What advice would you give a prospective student considering an online graduate education?
The best advice I can give is to make sure that the degree you are pursuing is of great interest to you; students learn best and are most successful when they are learning about a subject they truly are excited about. Also, it is imperative to make sure that you have ample time to set aside for your studies; it is a misconception that online learning is easier. In fact, I would say that it is more difficult in that it takes a tremendous amount of self-discipline to study and research on your own.
What advice would you give to current online students balancing their work, social and educational responsibilities?

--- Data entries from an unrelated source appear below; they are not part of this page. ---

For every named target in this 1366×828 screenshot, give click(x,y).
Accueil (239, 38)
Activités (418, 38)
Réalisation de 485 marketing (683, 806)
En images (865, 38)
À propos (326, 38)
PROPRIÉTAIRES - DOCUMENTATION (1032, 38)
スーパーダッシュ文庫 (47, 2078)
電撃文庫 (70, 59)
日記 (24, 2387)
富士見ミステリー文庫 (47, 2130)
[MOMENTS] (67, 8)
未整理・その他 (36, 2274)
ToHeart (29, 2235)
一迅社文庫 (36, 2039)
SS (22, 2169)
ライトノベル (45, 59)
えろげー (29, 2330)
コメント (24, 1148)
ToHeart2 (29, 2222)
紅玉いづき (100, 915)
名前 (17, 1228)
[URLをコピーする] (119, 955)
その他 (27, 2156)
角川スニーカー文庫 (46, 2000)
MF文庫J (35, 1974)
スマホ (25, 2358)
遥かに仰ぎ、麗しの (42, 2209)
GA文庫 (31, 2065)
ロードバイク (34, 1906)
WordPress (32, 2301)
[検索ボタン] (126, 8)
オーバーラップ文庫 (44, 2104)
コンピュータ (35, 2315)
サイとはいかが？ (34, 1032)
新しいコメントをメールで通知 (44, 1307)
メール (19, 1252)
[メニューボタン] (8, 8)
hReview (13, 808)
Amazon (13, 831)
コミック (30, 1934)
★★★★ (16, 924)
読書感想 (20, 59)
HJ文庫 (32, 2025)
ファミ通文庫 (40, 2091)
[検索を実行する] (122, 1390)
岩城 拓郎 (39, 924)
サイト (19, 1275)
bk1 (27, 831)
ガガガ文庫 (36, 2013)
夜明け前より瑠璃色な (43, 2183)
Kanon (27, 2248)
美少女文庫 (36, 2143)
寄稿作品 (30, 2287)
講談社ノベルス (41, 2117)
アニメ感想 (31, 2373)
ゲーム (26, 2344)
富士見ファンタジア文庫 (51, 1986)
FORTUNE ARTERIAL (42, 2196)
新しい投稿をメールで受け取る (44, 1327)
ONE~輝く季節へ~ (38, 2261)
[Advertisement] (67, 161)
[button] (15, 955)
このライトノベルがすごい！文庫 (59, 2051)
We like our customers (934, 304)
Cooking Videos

When I was working full-time and completing my MS degree, it worked best for me when I had a plan in regards to studying and completing the work each week. Obviously, sometimes life would get the better of me, and my plans would fall apart a bit. Just don’t let a small setback overwhelm you; email your TA or instructor for advice or help if you are having trouble understanding a concept or assignment or need an extension due to extenuating circumstances. Try to keep the balance of work and school the best that you can, but don’t be afraid to reach out to us if things get tough! We are here to help.